Can DFC oompile ONNX model trained with QAT from pytorch

Now I succeed to compile our own yolov5m model trained in pytorch to hef, but the detection accuracy is lower than the tensorRT engine. To improve the accuracy, can we compile the model with onnx model trained with QAT from pyTorch? Is there any instruction and sample?

Thanks a lot.

Hi @dliu,

The QAT would need to be performed as part of Hailo’s conversion process. You can read more about Hailo’s QAT here.

It is important to note that this is a fairly preview feature and is still limited in usage.

Thank you Marinavb, I read the document, and found one line “Currently, Hailo QAT only supports Keras”. So, I cannot use QAT with pyTorch.

Do you know any plan for Hailo to support QAT with pyTorch?

Thanks,
Dan

That will only have a negative impact if your model has operations unsupported on the device that are hard to implement in Keras. Is that the case?

Yes, but it won’t be added in the near releases.

I’m sorry that I don’t have any experience on TensorFlow and Keras.

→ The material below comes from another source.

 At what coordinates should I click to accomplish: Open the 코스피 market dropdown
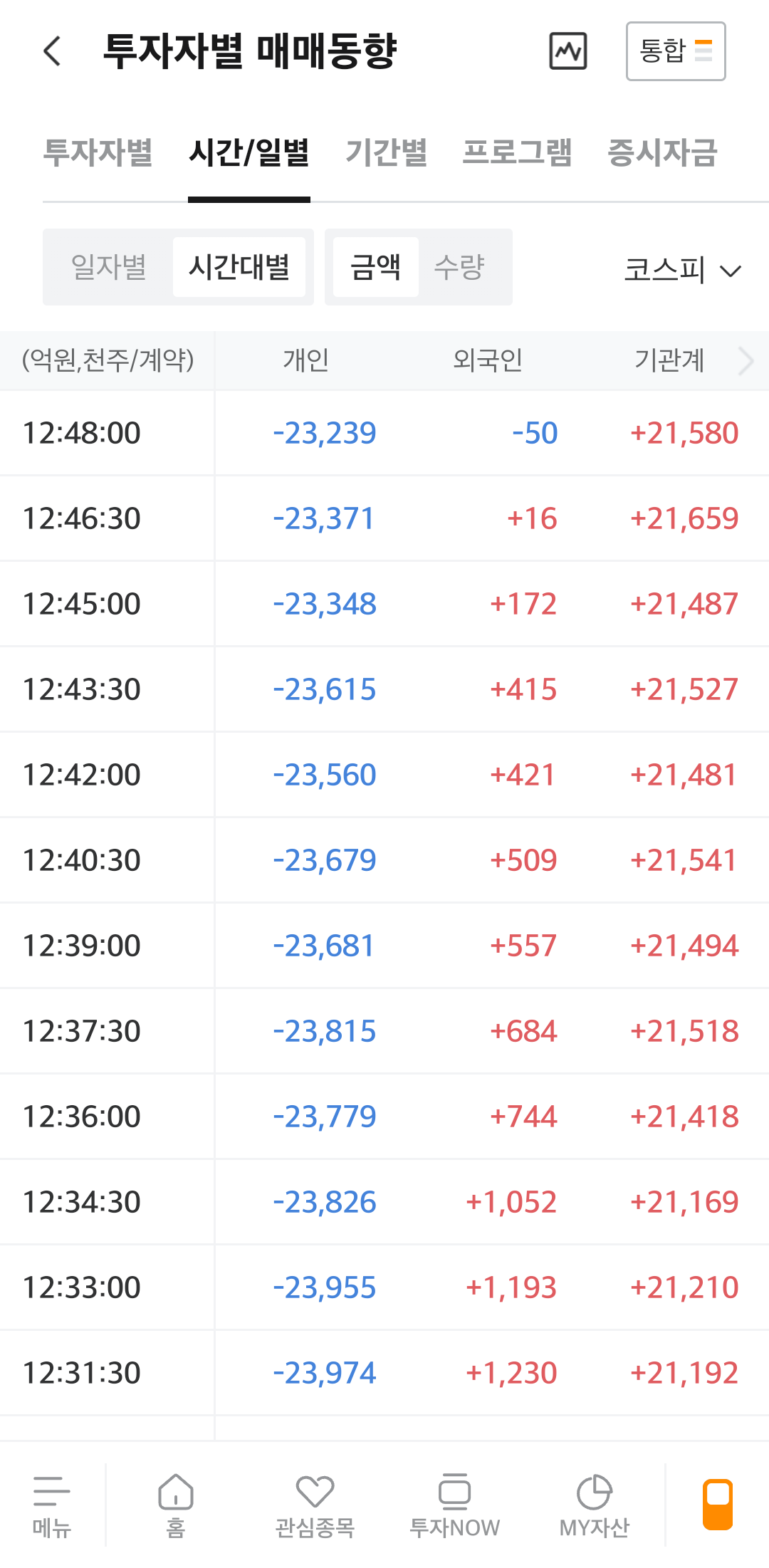pyautogui.click(x=682, y=270)
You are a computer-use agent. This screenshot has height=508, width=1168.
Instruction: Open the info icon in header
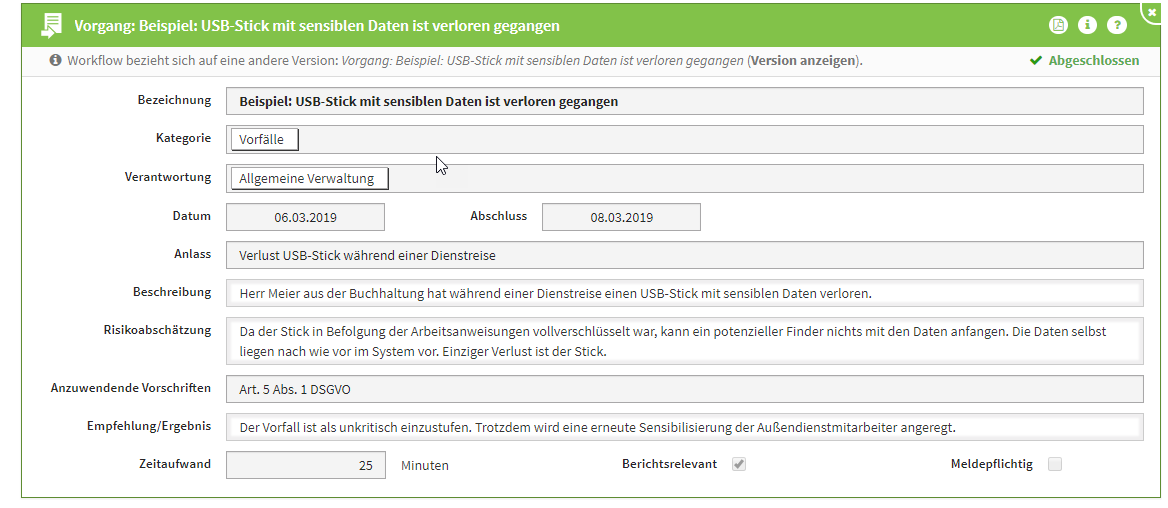click(x=1087, y=25)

I started to study on it. Maybe I can try to train our yolov5m model with keras and use hailo QAT.

If the model is yolov5m then indeed it is problematic to do it with Keras.

Are you facing accuracy degradation after quantization? Have you tried some other post quantization algorithms that may help?

Sorry for my late response. Yes, we get accuracy degradation after quantization. We have succeed to compile our yolov5m model ( we modified with some new categories) from onnx to hef. But when we compare the accuracy from tensorRT, we found it drops obviously. I’m trying to find a way to improve the accuracy at least to tensorRT (without QAT) level. So, if you think it is problematic to do even with Keras for yolov5m, do you have other advice I can try?

A few things that could help:

  1. Use the same model script used in the model zoo
  2. Ensure the calibset is a good representation of the inference dataset
  3. Go through the accuracy debugging flow in our guide.